# Data extract
□ □ □ □

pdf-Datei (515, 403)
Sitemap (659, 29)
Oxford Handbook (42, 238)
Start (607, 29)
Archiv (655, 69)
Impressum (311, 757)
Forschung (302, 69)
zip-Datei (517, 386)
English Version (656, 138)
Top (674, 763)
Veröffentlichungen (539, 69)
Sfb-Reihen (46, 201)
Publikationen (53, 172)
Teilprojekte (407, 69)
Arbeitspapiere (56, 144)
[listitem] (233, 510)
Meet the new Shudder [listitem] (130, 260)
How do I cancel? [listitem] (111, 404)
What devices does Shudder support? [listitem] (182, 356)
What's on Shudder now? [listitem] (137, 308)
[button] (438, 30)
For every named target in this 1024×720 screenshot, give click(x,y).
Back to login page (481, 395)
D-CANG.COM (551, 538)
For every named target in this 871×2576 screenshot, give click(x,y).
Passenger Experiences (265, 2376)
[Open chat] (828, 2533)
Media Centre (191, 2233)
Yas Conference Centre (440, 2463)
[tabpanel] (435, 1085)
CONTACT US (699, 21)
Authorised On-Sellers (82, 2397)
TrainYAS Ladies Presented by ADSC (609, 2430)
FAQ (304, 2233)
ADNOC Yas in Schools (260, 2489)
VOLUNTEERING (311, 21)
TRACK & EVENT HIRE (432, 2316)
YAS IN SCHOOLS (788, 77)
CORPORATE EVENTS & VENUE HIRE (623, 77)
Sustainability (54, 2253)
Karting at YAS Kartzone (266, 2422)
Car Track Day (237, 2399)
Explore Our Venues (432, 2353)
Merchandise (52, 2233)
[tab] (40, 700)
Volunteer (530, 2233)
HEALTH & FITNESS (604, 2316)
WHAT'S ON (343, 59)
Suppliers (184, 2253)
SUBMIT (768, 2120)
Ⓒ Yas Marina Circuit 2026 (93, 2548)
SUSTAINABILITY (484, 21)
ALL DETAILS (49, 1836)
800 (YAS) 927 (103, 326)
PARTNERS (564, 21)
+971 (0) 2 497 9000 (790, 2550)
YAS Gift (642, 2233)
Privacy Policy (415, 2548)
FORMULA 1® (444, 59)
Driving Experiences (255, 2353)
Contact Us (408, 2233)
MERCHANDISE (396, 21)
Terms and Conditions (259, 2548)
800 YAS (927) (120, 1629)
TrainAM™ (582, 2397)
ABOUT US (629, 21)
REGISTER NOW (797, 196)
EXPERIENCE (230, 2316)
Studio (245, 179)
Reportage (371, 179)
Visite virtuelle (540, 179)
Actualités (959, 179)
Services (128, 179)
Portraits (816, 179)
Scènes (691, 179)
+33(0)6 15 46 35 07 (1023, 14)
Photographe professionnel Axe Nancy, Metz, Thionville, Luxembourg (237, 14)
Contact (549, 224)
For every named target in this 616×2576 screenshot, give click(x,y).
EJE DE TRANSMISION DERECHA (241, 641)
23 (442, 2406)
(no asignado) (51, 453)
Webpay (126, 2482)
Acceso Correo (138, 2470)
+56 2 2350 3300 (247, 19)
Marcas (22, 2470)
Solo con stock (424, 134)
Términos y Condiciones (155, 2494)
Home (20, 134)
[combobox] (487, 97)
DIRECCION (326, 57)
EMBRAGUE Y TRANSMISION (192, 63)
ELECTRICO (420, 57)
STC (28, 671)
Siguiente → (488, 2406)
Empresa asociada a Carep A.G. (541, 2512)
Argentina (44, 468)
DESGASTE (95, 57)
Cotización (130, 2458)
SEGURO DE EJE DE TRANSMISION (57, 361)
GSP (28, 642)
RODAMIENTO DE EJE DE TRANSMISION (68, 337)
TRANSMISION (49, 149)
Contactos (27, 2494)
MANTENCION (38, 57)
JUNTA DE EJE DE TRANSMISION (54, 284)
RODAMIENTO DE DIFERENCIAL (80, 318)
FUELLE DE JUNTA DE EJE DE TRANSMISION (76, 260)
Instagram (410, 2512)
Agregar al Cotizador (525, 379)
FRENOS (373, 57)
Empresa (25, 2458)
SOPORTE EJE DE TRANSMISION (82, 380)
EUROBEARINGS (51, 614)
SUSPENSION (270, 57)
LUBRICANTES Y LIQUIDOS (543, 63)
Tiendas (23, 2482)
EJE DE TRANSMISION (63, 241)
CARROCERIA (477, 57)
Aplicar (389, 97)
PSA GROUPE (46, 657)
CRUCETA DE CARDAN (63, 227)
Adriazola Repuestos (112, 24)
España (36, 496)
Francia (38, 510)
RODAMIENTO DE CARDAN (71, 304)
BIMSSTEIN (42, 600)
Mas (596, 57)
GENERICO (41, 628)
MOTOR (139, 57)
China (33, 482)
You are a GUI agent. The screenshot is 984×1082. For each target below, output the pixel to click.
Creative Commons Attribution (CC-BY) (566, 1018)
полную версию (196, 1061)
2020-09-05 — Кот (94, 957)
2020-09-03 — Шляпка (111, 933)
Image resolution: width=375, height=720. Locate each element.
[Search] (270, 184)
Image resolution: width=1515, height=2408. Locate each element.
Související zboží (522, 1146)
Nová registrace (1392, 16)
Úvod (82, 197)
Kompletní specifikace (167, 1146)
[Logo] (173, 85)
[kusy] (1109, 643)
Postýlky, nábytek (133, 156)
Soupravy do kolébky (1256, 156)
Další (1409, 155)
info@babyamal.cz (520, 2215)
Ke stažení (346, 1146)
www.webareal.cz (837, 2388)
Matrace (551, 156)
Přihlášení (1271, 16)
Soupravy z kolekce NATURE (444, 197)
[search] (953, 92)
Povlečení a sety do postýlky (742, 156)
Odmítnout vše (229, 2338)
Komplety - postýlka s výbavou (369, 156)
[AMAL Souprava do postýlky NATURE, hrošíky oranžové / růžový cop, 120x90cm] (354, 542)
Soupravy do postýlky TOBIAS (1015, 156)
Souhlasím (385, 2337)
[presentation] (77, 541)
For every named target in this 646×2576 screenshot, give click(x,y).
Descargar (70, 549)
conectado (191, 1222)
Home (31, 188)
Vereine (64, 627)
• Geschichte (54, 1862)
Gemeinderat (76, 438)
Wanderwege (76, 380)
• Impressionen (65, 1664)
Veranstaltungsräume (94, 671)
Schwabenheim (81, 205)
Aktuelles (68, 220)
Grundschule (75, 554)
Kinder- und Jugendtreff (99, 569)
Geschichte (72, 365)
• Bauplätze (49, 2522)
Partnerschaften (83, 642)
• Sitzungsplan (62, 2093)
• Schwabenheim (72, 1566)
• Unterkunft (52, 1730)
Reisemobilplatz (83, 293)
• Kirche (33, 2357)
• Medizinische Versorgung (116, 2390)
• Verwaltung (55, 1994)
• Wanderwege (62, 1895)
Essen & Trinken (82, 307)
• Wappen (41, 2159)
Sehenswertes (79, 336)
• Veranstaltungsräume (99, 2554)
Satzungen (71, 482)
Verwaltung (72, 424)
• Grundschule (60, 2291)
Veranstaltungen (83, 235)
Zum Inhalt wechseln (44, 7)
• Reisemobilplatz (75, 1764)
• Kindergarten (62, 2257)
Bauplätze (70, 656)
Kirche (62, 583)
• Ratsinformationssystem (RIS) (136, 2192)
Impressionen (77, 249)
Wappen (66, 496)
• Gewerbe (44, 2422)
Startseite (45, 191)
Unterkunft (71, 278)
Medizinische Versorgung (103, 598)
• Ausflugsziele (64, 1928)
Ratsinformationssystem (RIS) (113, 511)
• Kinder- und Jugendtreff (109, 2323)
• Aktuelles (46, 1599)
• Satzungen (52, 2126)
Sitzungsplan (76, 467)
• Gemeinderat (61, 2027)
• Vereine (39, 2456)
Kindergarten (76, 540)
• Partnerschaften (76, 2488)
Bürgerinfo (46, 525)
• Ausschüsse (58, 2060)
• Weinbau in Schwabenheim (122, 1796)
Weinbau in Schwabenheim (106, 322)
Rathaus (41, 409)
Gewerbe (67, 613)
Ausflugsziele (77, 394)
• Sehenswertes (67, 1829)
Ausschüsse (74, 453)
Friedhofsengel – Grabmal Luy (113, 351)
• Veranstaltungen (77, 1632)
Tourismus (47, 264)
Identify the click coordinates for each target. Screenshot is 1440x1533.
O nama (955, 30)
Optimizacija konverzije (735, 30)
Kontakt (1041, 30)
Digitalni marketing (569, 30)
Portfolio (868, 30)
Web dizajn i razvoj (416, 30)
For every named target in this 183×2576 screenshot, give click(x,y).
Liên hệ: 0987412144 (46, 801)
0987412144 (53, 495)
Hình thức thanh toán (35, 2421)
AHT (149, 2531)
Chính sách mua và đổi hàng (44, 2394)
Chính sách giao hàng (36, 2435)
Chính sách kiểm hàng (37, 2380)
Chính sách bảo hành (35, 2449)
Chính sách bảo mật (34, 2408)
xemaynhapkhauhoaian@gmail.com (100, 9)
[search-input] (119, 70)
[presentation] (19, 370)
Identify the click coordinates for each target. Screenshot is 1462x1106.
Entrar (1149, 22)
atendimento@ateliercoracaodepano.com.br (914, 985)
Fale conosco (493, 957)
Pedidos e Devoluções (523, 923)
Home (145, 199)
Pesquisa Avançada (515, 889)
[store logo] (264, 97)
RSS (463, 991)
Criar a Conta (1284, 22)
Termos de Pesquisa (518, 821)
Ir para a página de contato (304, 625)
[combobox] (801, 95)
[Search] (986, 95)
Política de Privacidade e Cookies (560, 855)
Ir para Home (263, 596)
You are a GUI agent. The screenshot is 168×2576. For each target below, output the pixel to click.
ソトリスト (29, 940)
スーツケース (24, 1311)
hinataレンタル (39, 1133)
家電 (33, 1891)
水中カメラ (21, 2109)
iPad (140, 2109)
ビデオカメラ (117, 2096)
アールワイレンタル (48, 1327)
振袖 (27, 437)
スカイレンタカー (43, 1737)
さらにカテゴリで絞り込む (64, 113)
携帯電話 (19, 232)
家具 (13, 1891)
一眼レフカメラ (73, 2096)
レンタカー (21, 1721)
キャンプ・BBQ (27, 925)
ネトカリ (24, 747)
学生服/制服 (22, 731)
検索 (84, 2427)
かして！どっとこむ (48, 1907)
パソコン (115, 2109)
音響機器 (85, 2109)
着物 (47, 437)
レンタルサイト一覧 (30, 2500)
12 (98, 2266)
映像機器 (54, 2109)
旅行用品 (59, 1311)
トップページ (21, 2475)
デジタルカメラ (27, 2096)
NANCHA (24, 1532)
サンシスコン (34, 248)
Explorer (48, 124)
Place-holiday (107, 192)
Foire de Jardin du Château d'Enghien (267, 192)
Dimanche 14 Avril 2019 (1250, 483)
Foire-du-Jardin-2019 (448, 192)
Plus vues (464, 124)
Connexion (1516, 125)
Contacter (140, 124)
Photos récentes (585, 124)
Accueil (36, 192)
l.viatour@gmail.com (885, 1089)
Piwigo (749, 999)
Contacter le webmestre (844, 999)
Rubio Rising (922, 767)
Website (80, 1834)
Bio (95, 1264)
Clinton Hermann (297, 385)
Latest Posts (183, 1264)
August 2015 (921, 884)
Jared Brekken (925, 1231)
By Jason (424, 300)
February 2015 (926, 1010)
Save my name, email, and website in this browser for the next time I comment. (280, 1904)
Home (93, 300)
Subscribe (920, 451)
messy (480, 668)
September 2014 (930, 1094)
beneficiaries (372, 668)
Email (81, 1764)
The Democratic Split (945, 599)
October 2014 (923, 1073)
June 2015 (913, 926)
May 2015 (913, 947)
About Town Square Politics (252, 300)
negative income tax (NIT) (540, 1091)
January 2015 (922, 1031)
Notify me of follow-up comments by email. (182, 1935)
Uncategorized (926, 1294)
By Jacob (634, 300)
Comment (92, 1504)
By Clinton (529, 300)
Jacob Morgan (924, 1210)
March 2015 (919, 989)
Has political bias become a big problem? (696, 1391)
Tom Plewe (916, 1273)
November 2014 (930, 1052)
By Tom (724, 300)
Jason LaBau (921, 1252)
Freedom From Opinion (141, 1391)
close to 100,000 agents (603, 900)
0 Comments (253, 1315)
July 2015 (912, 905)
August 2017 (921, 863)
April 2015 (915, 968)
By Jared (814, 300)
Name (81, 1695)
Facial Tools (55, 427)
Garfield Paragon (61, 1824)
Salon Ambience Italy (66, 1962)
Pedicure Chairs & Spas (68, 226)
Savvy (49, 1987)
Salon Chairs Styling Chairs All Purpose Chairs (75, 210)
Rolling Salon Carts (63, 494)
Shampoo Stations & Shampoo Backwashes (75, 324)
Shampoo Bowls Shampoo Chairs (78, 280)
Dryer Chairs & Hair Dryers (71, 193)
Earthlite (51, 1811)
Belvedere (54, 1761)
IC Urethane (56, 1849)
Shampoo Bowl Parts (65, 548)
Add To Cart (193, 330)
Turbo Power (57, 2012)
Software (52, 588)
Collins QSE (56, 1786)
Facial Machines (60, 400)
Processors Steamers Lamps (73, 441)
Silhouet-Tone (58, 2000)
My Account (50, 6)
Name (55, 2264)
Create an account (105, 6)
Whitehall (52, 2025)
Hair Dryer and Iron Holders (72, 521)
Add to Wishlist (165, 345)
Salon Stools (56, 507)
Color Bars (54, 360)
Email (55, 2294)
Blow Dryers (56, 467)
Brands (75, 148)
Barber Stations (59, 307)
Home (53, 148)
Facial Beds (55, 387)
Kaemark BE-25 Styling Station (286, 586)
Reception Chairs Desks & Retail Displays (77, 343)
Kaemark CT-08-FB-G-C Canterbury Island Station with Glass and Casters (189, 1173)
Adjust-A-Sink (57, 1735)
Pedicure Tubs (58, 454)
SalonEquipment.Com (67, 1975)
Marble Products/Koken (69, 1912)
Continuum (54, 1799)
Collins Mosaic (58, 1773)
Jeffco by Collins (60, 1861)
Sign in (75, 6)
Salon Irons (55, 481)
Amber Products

□ □ □ □

# Exercise requirements
Present the stretch from the line containing "l.viatour@gmail.com (885, 1089)" through the line containing "May 2015 (913, 947)" as a Markdown table with the columns No. and Entry, numbering each line in order and skipping any blank lines.

# Task response
| No. | Entry |
|---|---|
| 1 | l.viatour@gmail.com (885, 1089) |
| 2 | Piwigo (749, 999) |
| 3 | Contacter le webmestre (844, 999) |
| 4 | Rubio Rising (922, 767) |
| 5 | Website (80, 1834) |
| 6 | Bio (95, 1264) |
| 7 | Clinton Hermann (297, 385) |
| 8 | Latest Posts (183, 1264) |
| 9 | August 2015 (921, 884) |
| 10 | Jared Brekken (925, 1231) |
| 11 | By Jason (424, 300) |
| 12 | February 2015 (926, 1010) |
| 13 | Save my name, email, and website in this browser for the next time I comment. (280, 1904) |
| 14 | Home (93, 300) |
| 15 | Subscribe (920, 451) |
| 16 | messy (480, 668) |
| 17 | September 2014 (930, 1094) |
| 18 | beneficiaries (372, 668) |
| 19 | Email (81, 1764) |
| 20 | The Democratic Split (945, 599) |
| 21 | October 2014 (923, 1073) |
| 22 | June 2015 (913, 926) |
| 23 | May 2015 (913, 947) |